写真と言葉、子どもとの時間

対談=川内倫子・山崎ナオコーラ

『as it is』/『そんなふう』 刊行を機に

 写真家・川内倫子氏の写真集『as it is』(torch press)、エッセイ集『そんなふう』(ナナロク社)が刊行された。陽射しや自然に包まれた、お子さんやご家族を見つめる写真と言葉が魅力的な二冊である。刊行を機に川内氏と作家の山崎ナオコーラ氏に対談していただいた。(編集部)
※≪週刊読書人2020年11月27日号掲載≫

時間の流れを表す生後三年の特別な時間

 川内 今回の二冊がほぼ同時期に出たのは偶然ですが、とてもよかったことだと思っています。たまたま一冊目の『as it is』と、Fasu.jpの連載を主にまとめた「そんなふう」を書籍化した2冊目ができるタイミングがちょうど合ったんです。どちらの本にどの写真を入れるかを、同時進行で考えていくことができました。撮影した時期もテーマも近いので、写真と文章の内容がそれぞれに合うようにしました。

 またコロナ禍の自粛期間中に、この二冊を構成する時間をゆっくり取れました。海外に行く予定もなくなってしまったので、その作業にじっくり向き合えたのもよかったです。

 娘が一、二歳のころ、出版社の方にその写真で一冊にまとめませんかと言われたときには、まだ早すぎるなと感じました。娘が成人したときぐらいに一冊にまとめるなら、大きな成長の変化もあって時間の流れもわかるから面白いかもしれないと思っていたんです。その一年後に、保留していた企画をまた持ち掛けられて、具体的に写真選びを始めてみたら、できるかもしれない、と。また一年、子どもが成長しているのを見ていると、三歳までの記録をまとめておこうと思ったんですね。

 山崎 最初は、二〇年という長いスパンで本を出そうと考えられていたことに、びっくりしました。赤ちゃんの状態はどんどん変化するし、そこから見える景色もどんどん塗り替えられていく。子どもといると時間の感覚が変わるし、時間というものに意識的になります。

 川内 山崎さんは『母ではなく、親になる』(河出文庫)で、娘さんが一歳になるまでの過程をひと月ずつ書かれていますね。それが記録として、読んだ人の心に残る。赤ちゃんは体も言葉もどんどん変わって、できることが増えていくから、記録していないと忘れちゃうし、一年前のことを思い返しても遠い過去に感じられますよね。だから私ももっと細かく書いておけばよかったなと思うこともあります。

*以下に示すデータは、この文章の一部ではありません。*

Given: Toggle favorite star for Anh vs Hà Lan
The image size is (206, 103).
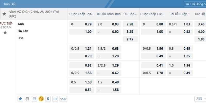Looking at the screenshot, I should 5,32.
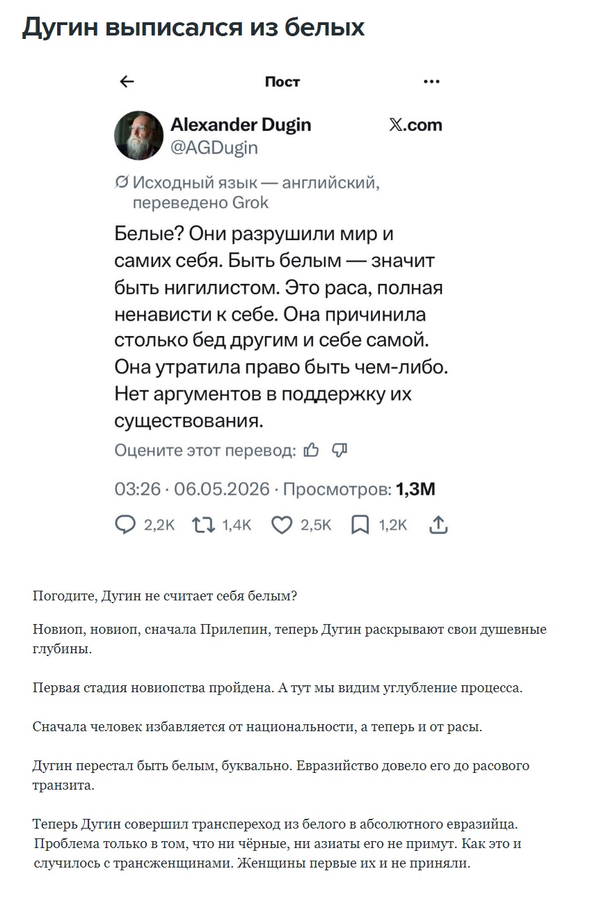Click Alexander Dugin's profile avatar
Screen dimensions: 590x910
138,135
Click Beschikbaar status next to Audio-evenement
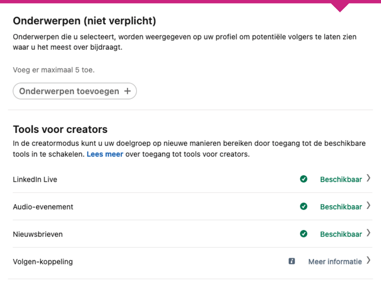Image resolution: width=381 pixels, height=286 pixels. click(341, 207)
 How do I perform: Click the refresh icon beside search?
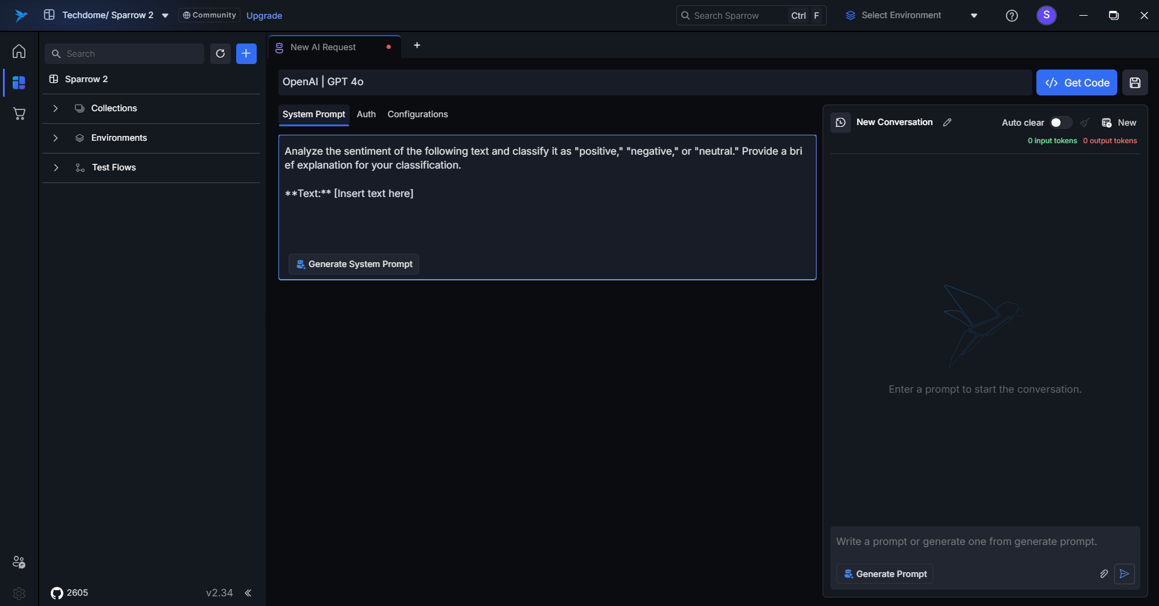(220, 54)
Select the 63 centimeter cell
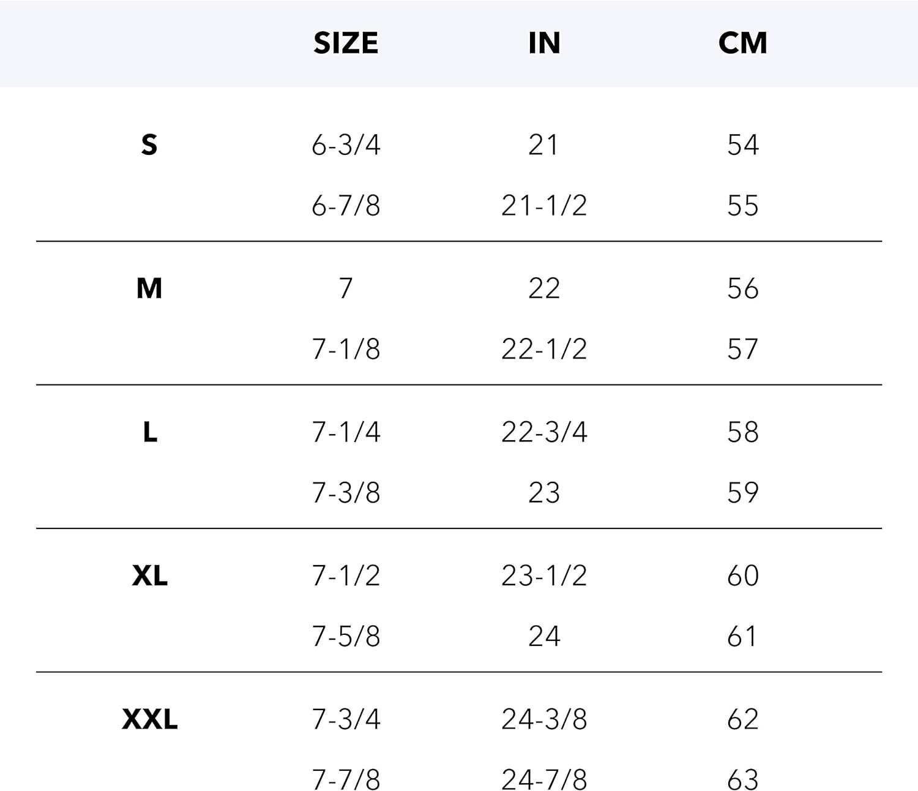This screenshot has width=918, height=791. coord(742,779)
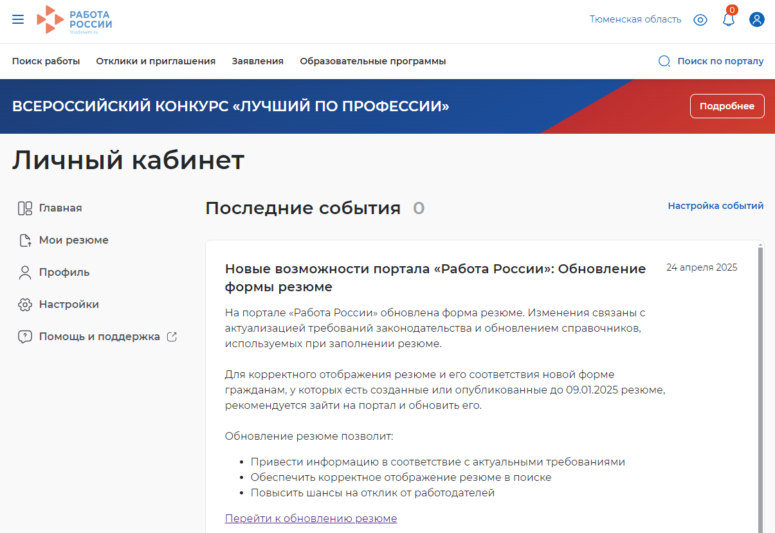The image size is (775, 533).
Task: Click the events list vertical scrollbar
Action: tap(760, 386)
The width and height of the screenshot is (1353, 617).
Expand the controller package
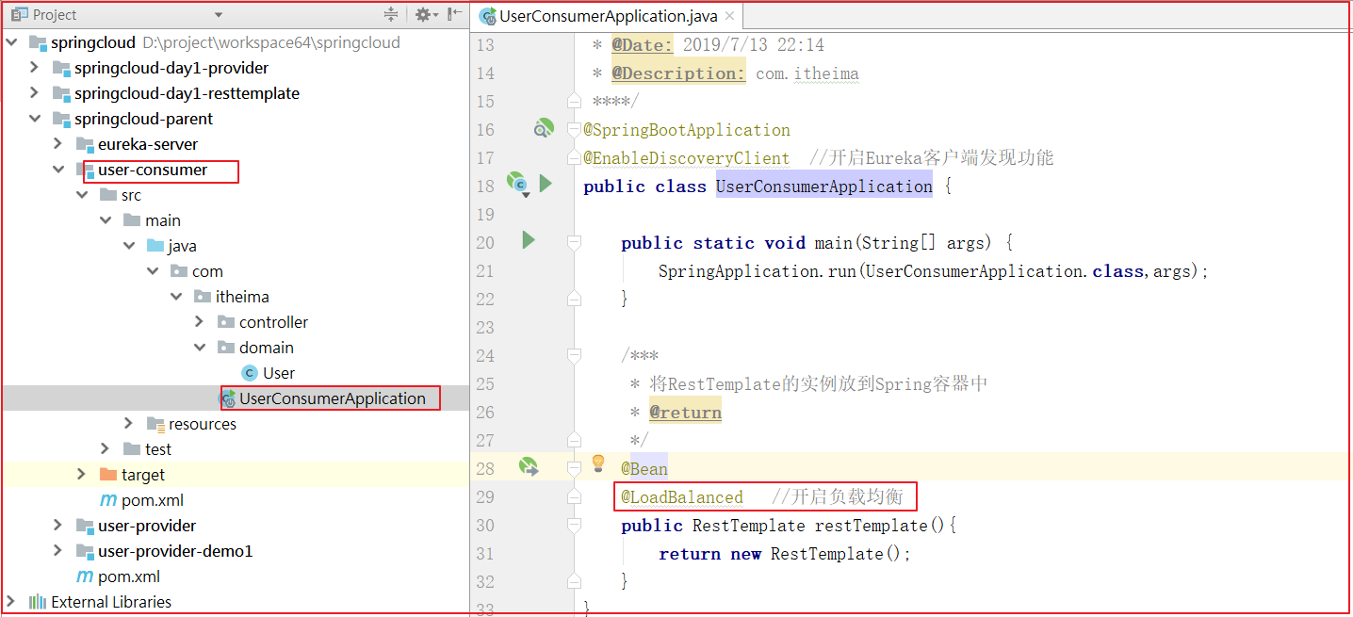pos(199,322)
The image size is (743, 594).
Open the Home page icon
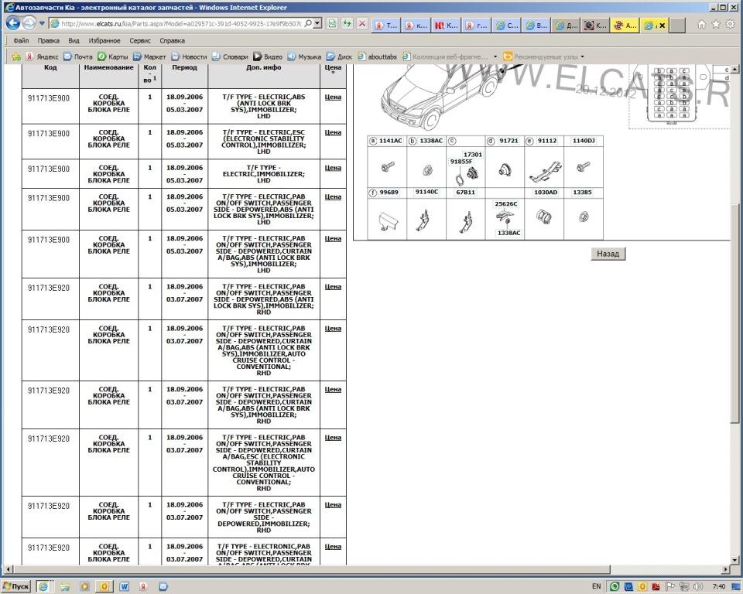click(x=701, y=24)
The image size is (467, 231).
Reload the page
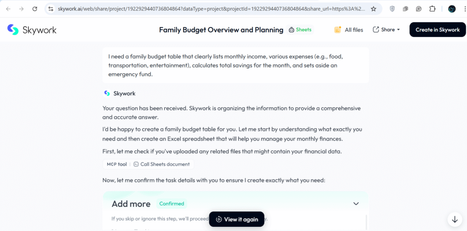(35, 9)
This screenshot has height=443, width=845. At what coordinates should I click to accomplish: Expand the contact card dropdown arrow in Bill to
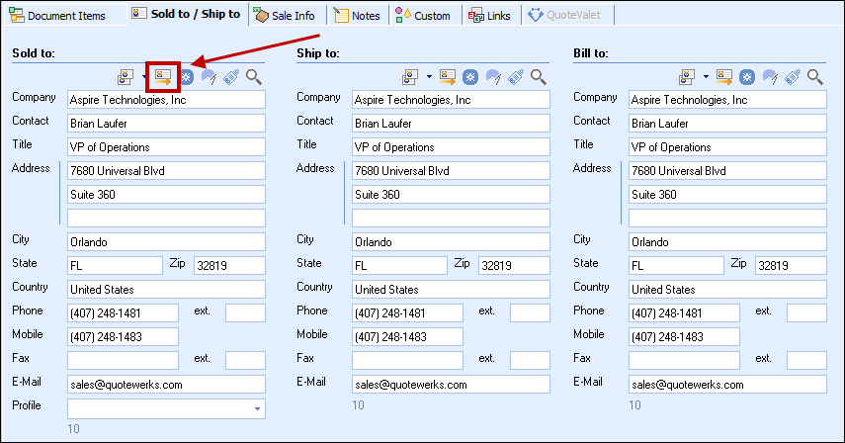point(706,76)
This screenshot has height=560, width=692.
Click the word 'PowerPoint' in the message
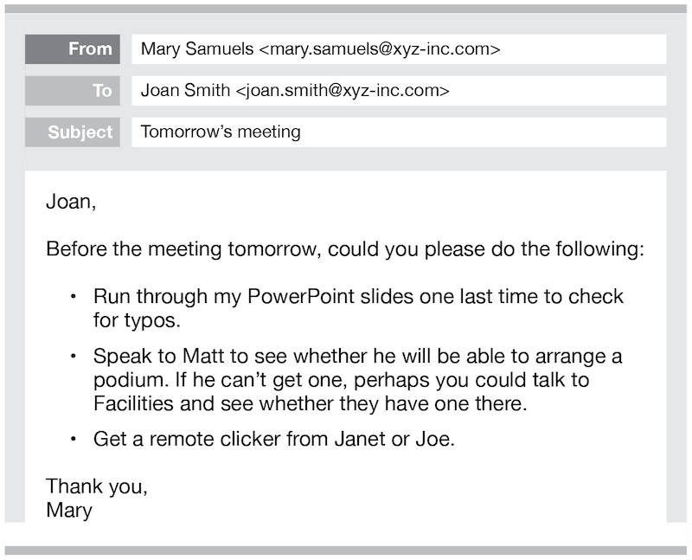[x=301, y=296]
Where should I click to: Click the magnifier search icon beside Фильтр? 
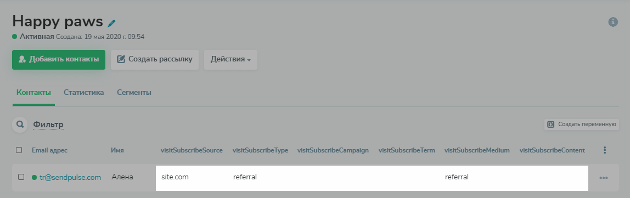(20, 125)
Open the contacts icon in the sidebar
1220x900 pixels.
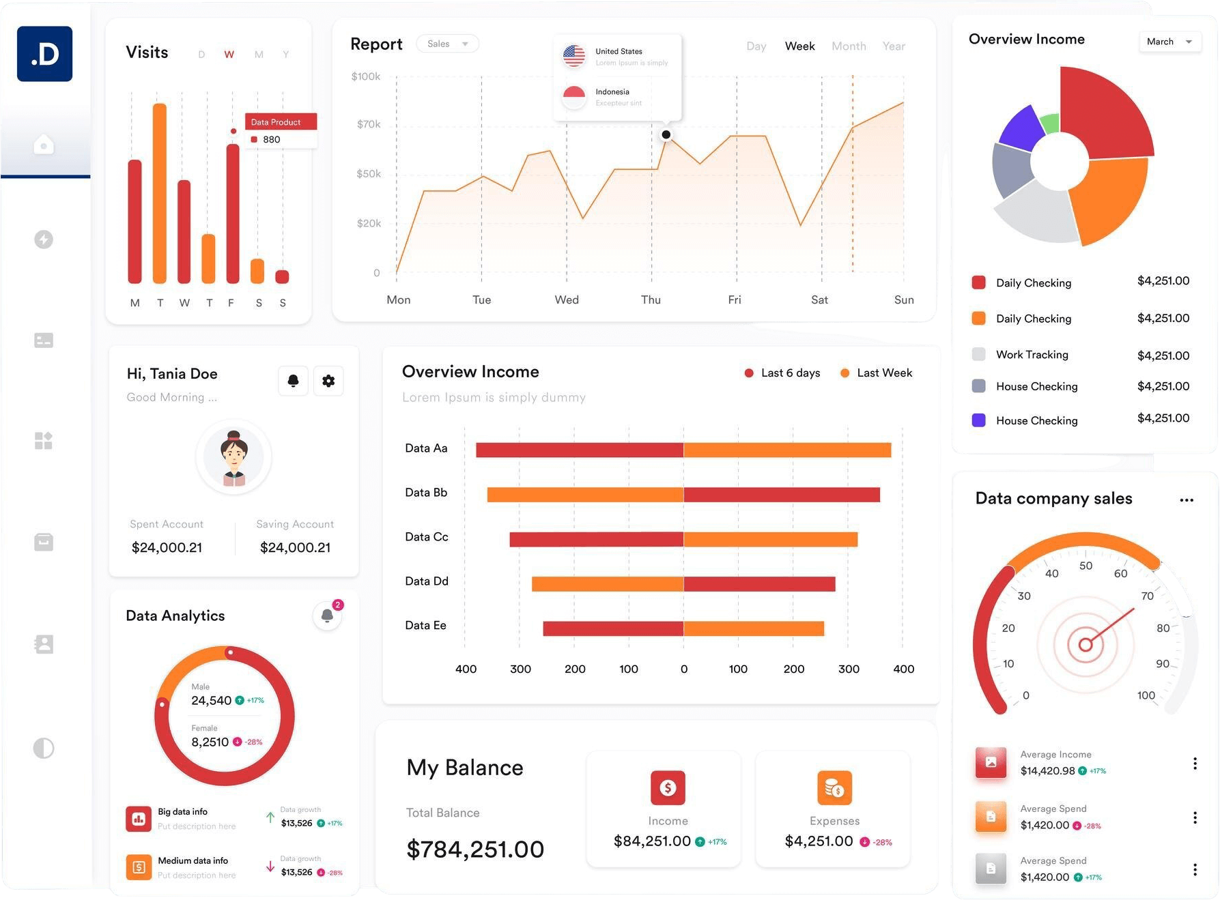[44, 644]
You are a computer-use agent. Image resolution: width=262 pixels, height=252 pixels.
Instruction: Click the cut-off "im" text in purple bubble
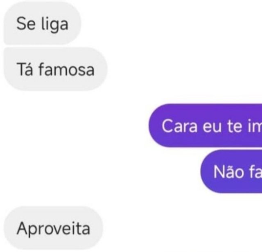click(x=255, y=126)
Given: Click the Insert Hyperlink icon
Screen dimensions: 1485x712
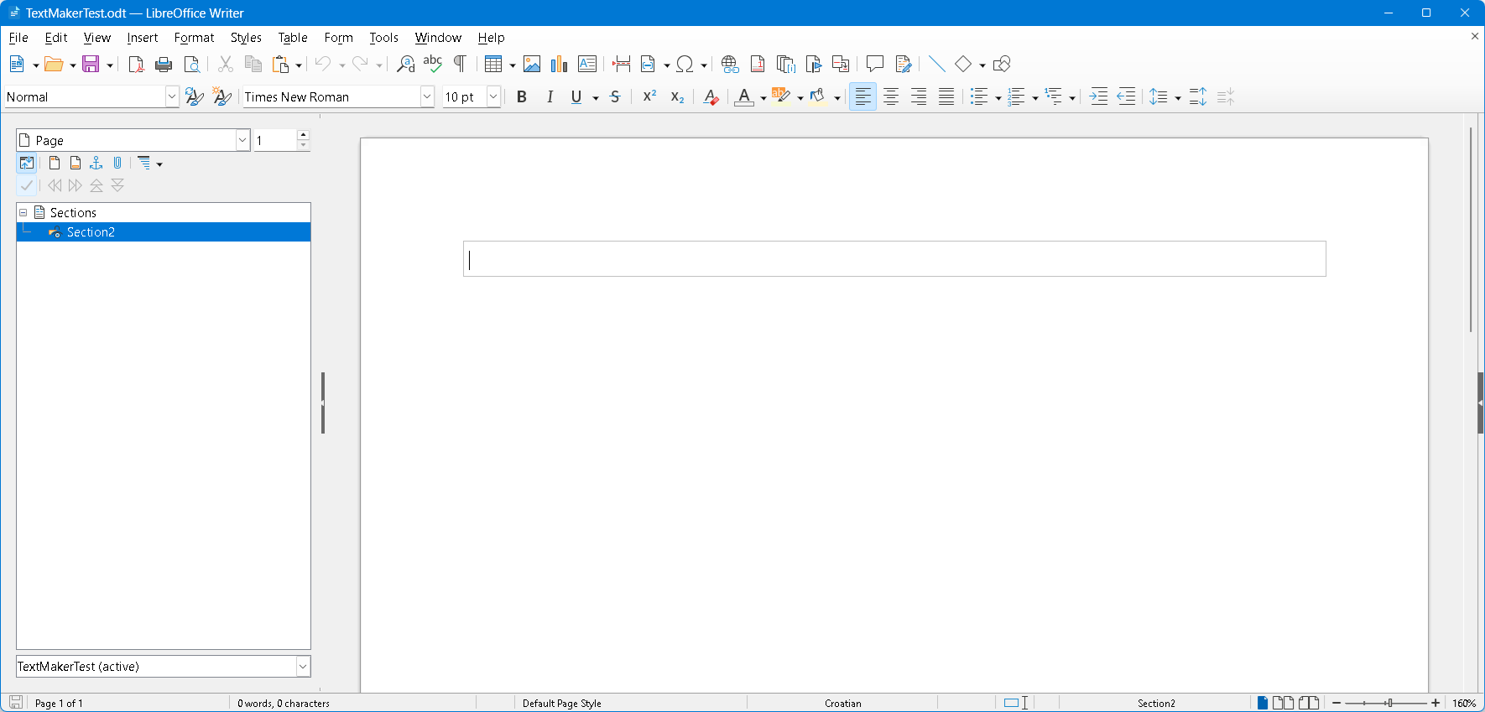Looking at the screenshot, I should pyautogui.click(x=730, y=65).
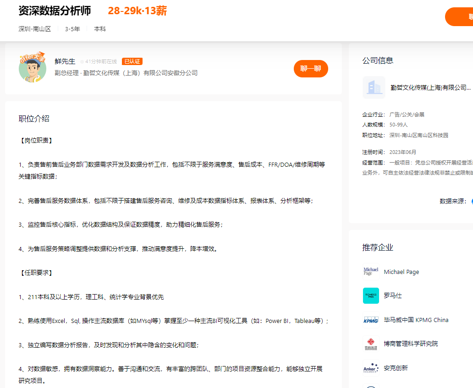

 以前に『Cui Cui』(フォイル)という家族の写真集を出したことがあります。実家に帰省したときに、自分の祖父と甥っ子を中心に撮った十三年間の記録です。家族のアルバムというよりも、その時間をひとつのサイクルとしてまとめたかった。今回も、娘の写真集というよりも、娘を被写体にした何かの本になればいいと思っていました。

 山崎 お読みいただきありがとうございます。小説やエッセイ、音楽や映像は、時間を表す芸術ですが、写真は場所や一瞬の出来事を表現していて、個人と強く結びついていると思います。けれど川内さんの写真は、あまり場所と結びついていないものが多くて、ご家族の方が写っていても、人間個人が前面に出てきていないように感じます。そこに写る人は、あなたでもありうるし私でもありうるかもしれない。とても興味深いのは、川内さんの写真には場所よりも時間が表現されているということです。

 川内 自分が思っていることが伝わっていて、すごくうれしいです。写真を撮るときに、自分は抽象性を求めているところがあります。写っているものそれ自体ももちろん重要ですが、被写体がすべてではない。それを通して、時間の流れやもっと広いテーマを表したいと思っています。

 写真は写っているのがすべてであるという概念を覆したい気持ちもあり、どこまで抽象化できるのかというチャレンジが毎回あるんです。

 山崎 『そんなふう』には、娘さんが生まれて一、二ヶ月のときの写真があり、そのお話も書いてあります。私自身、四歳と一歳の子どもがいます。赤ちゃんがいる人でも、生まれたばかりの赤ちゃんを見るとうらやましくなると書かれていて、そこを読んで私もその感情がわかりました(笑)。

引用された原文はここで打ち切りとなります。